Records to use
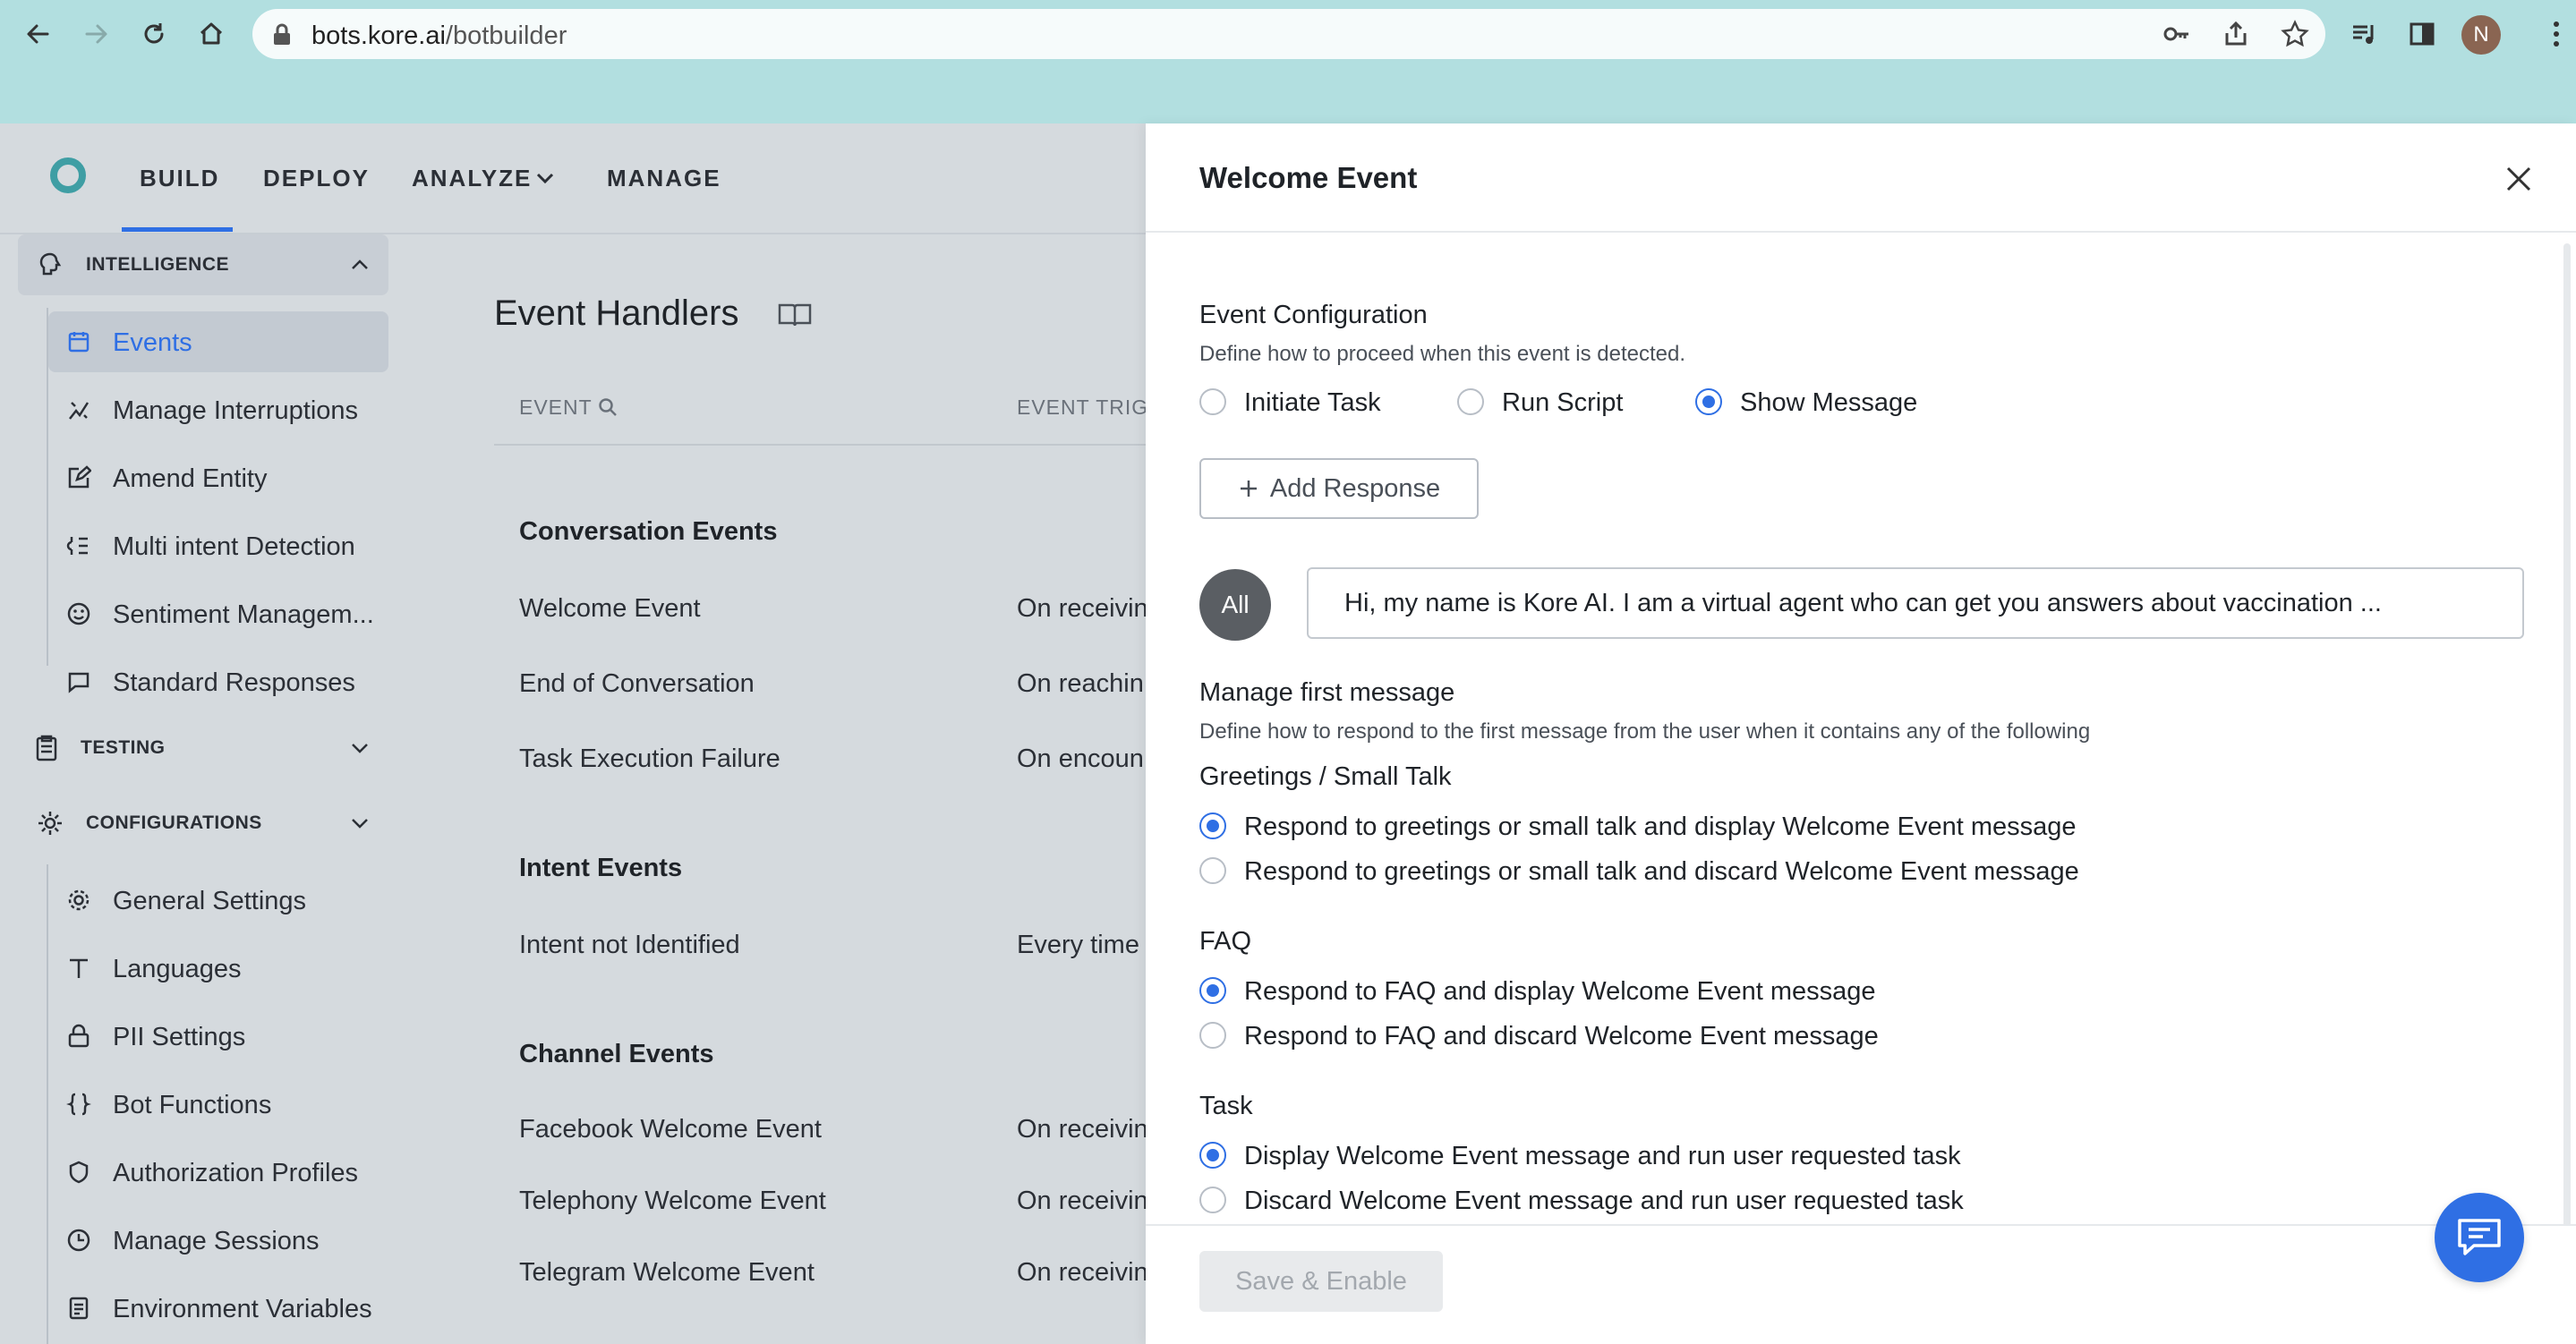 The width and height of the screenshot is (2576, 1344). Describe the element at coordinates (1212, 1036) in the screenshot. I see `radio-faq-discard` at that location.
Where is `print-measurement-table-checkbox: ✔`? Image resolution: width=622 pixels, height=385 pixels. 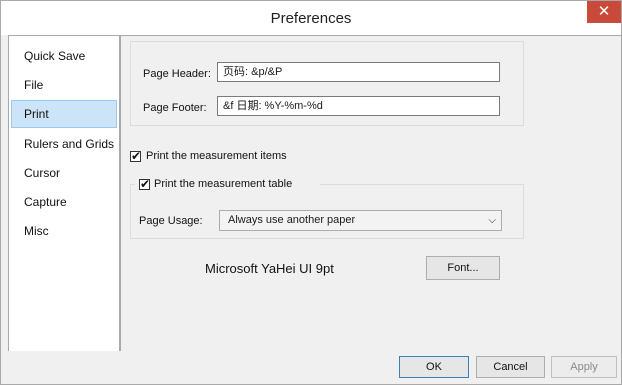
print-measurement-table-checkbox: ✔ is located at coordinates (145, 184).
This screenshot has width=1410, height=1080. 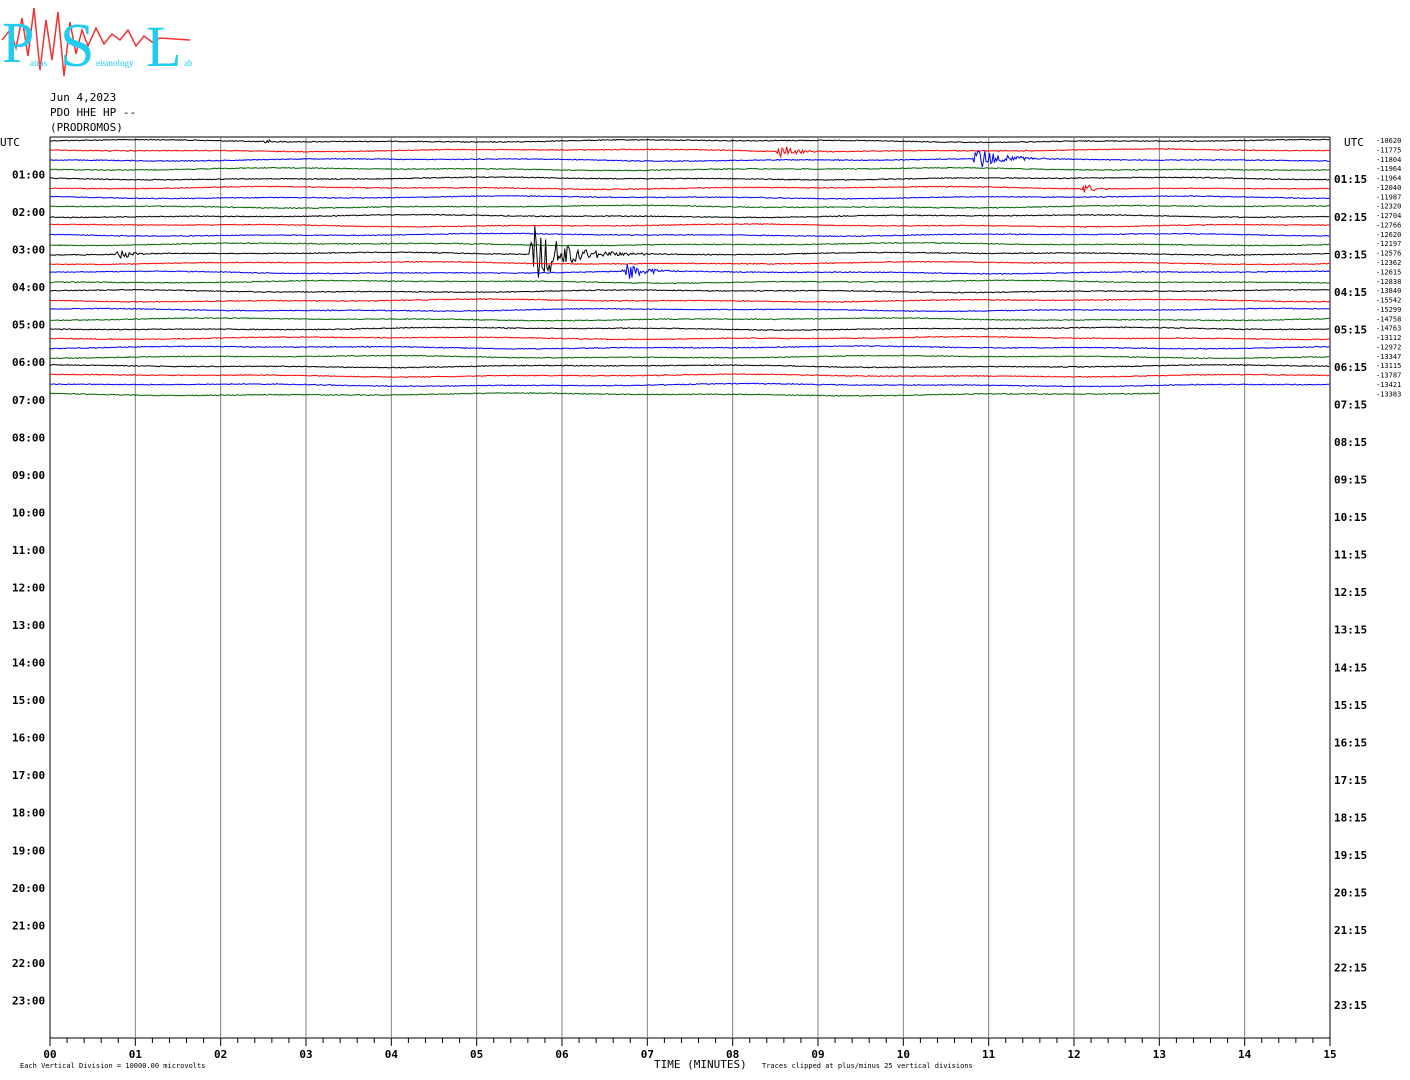 What do you see at coordinates (1388, 216) in the screenshot?
I see `row-offset-label: -12704` at bounding box center [1388, 216].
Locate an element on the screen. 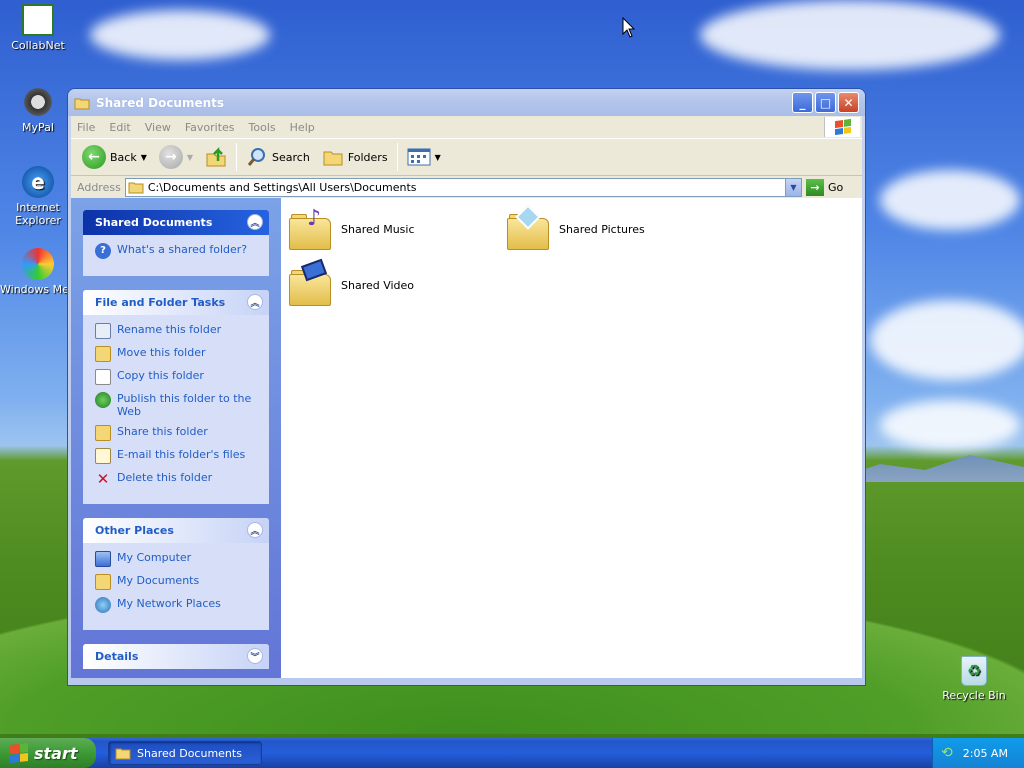  task-email-files: E-mail this folder's files is located at coordinates (178, 456).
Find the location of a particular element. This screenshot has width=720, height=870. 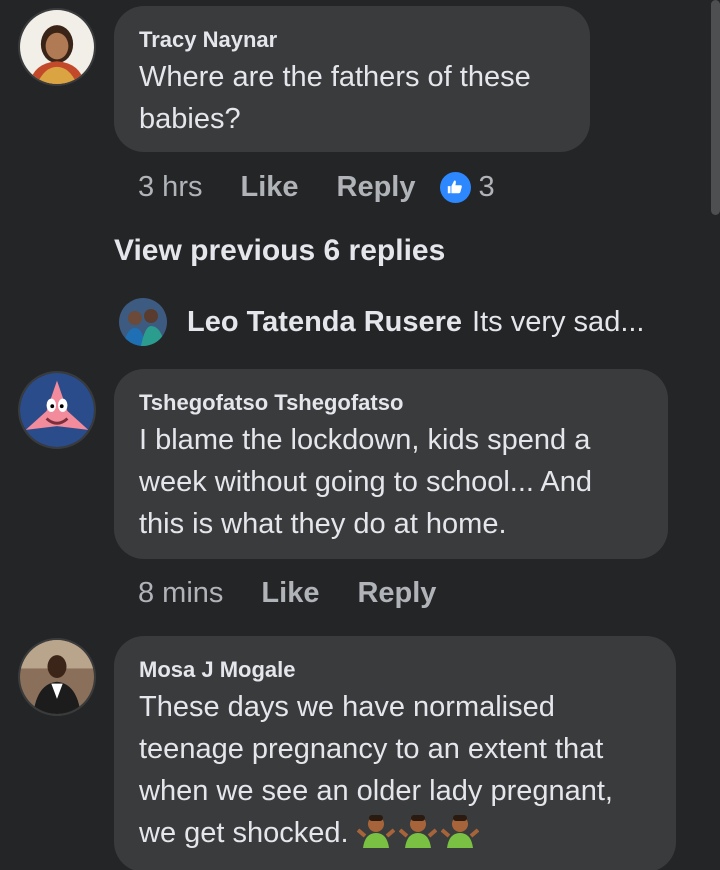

Exercise
Render everything from the start of the records down to the line containing "print-measurement-table-checkbox: ✔ is", inclusive, as a JSON list of strings, one string per line. Omit blank lines and leave the pictures out.

Response box
[
  " The width and height of the screenshot is (2576, 1344). Describe the element at coordinates (1212, 1036) in the screenshot. I see `radio-faq-discard` at that location.",
  "Where is `print-measurement-table-checkbox: ✔`? Image resolution: width=622 pixels, height=385 pixels. ",
  "print-measurement-table-checkbox: ✔ is located at coordinates (145, 184)."
]